» List of tasks
a. Using the passage on the hashing trick below, answer each question:
(i) What value is assigned to hash_space?
(ii) According to the passage, what do hash collisions work as?
(iii) What is named as the main interface for Vowpal Wabbit?
b. From the passage on the hashing trick below, extract the portion from "## 3. Vowpal" up to and including "interface for VW.".

» Extract

◆ ◆ ◆ ◆ ◆ ◆ ◆

There is a simple approach to vectorization of categorical data based on hashing and is known as, not-so-surprisingly, the hashing trick.

Hash functions can help us find unique codes for different feature values, for example:

for s in ("university.degree", "high.school", "illiterate"):
print(s, "->", hash(s))


We will not use negative values or values of high magnitude, so we restrict the range of values for the hash function:

hash_space = 25
for s in ("university.degree", "high.school", "illiterate"):
print(s, "->", hash(s) % hash_space)


Imagine that our data set contains a single (i.e. not married) student, who received a call on Monday. His feature vectors will be created similarly as in the case of One-Hot Encoding but in the space with fixed range for all features:

hashing_example = pd.DataFrame([{i: 0.0 for i in range(hash_space)}])
for s in ("job=student", "marital=single", "day_of_week=mon"):
print(s, "->", hash(s) % hash_space)
hashing_example.loc[0, hash(s) % hash_space] = 1
hashing_example


We want to point out that we hash not only feature values but also pairs of feature name + feature value. It is important to do this so that we can distinguish the same values of different features.

assert hash("no") == hash("no")
assert hash("housing=no") != hash("loan=no")


Is it possible to have a collision when using hash codes? Sure, it is possible, but it is a rare case with large enough hashing spaces. Even if collision occurs, regression or classification metrics will not suffer much. In this case, hash collisions work as a form of regularization.

You may be saying “WTF?”; hashing seems counterintuitive. This is true, but these heuristics sometimes are, in fact, the only plausible approach to work with categorical data (what else can you do if you have 30M features?). Moreover, this technique has proven to just work. As you work more with data, you may see this for yourself.

A good analysis of hash collisions, their dependency on feature space and hashing space dimensions and affecting classification/regression performance is done in this article by Booking.com.

## 3. Vowpal Wabbit¶

Vowpal Wabbit (VW) is one of the most widespread machine learning libraries used in industry. It is prominent for its training speed and support of many training modes, especially for online learning with big and high-dimensional data. This is one of the major merits of the library. Also, with the hashing trick implemented, Vowpal Wabbit is a perfect choice for working with text data.

Shell is the main interface for VW.

◆ ◆ ◆ ◆ ◆ ◆ ◆

» Supplied material

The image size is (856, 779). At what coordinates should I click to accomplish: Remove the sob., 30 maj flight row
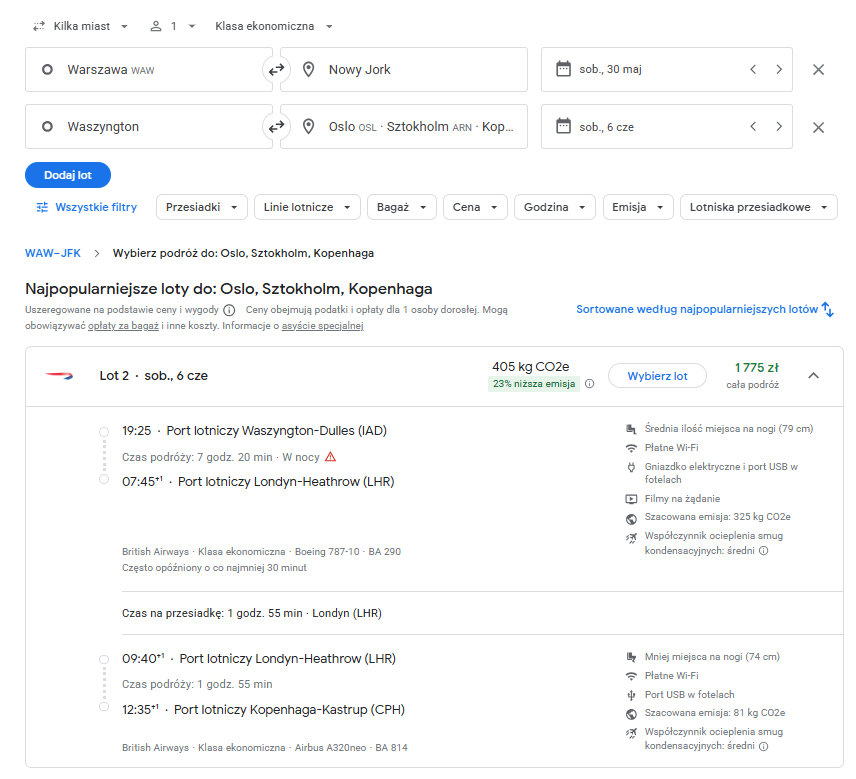(818, 69)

◆ ◆ ◆ ◆ ◆ ◆ ◆

» Responses per task
a.
(i) 25
(ii) A form of regularization
(iii) Shell

b.
## 3. Vowpal Wabbit¶

Vowpal Wabbit (VW) is one of the most widespread machine learning libraries used in industry. It is prominent for its training speed and support of many training modes, especially for online learning with big and high-dimensional data. This is one of the major merits of the library. Also, with the hashing trick implemented, Vowpal Wabbit is a perfect choice for working with text data.

Shell is the main interface for VW.